En todo este episodio, Lázaro no habló ni una sola palabra, porque este no es asunto de palabras, sino de experiencia. ¡Oh, cuán necesario es el silencio delante del Señor!

La Palabra hecha carne otra vez

Creo que el Señor está haciendo un trabajo muy fino en la iglesia, en cada uno de sus amados hijos. El Señor invierte tanto en nosotros, nos ama de tal manera, que no sólo murió en la cruz por nosotros, sino que hoy sigue trabajando, derribándonos y levantándonos, quebrándonos y reconstituyéndonos.
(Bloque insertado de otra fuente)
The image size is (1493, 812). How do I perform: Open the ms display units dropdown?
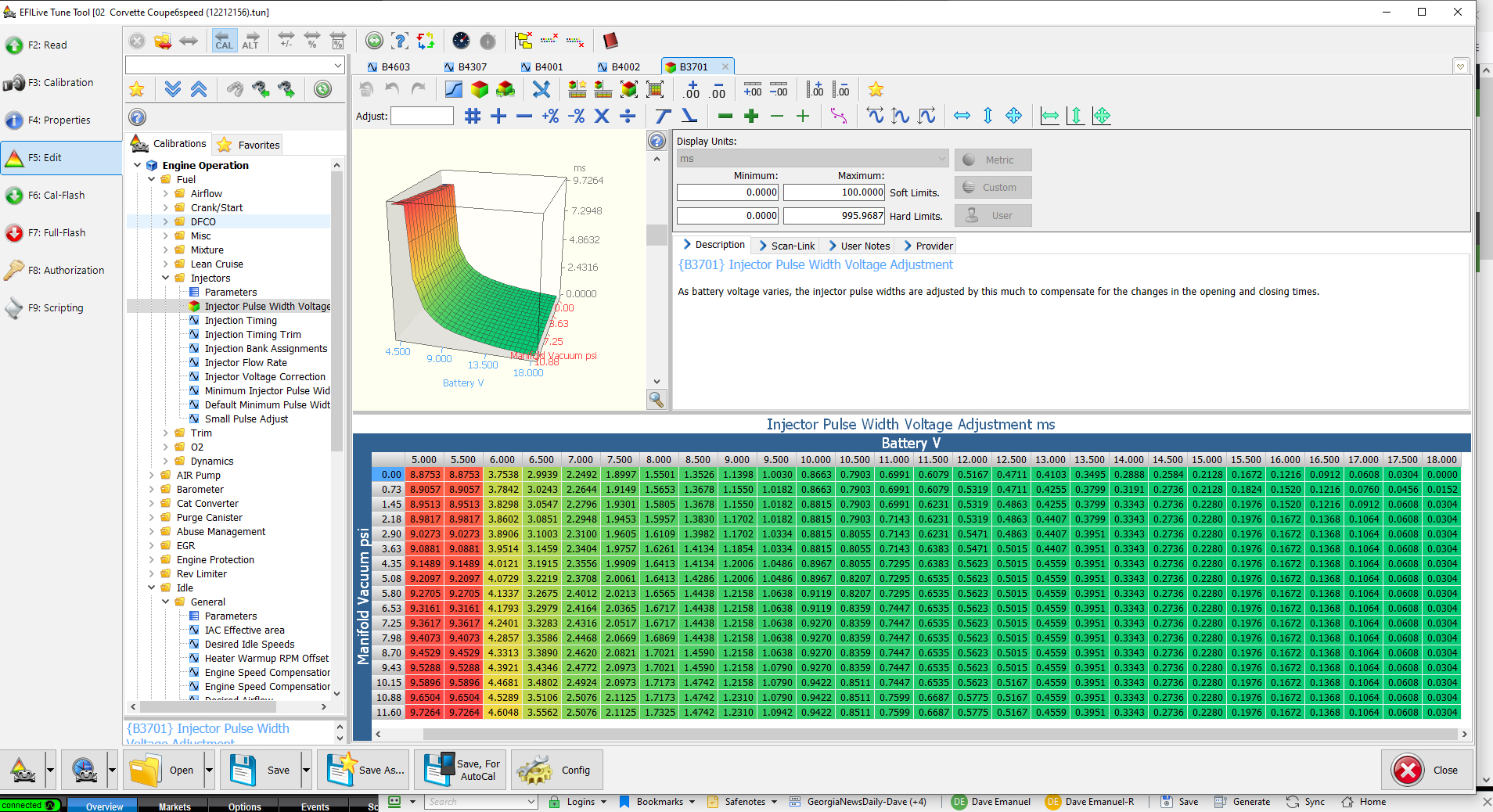coord(812,159)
En este tiempo ha habido en muchos hijos de Dios un clamor muy fuerte: «Oh Señor, haznos ser reales, verdaderos, auténticos». La Palabra dice: «Y aquel Verbo fue hecho carne, y habitó entre nosotros, lleno de gracia y de verdad». La voluntad de Dios es que la Palabra se haga carne otra vez en nosotros, y que lleguemos a ser también llenos de gracia y de verdad. Sin una pizca de apariencia, de contradicción, entre lo que decimos y lo que hacemos.

Hay una gran diferencia entre el trigo y la paja; el trigo se siega y la paja se quema. ¡Cuánto de nosotros es paja todavía! Pero el Señor tiene el poder, por su palabra, para ir limpiándonos y transformándonos. La Palabra de Dios genera vida y realidad. Gracias al Señor.

Síntesis de un mensaje impartido en Barbosa, Colombia, en julio de 2007.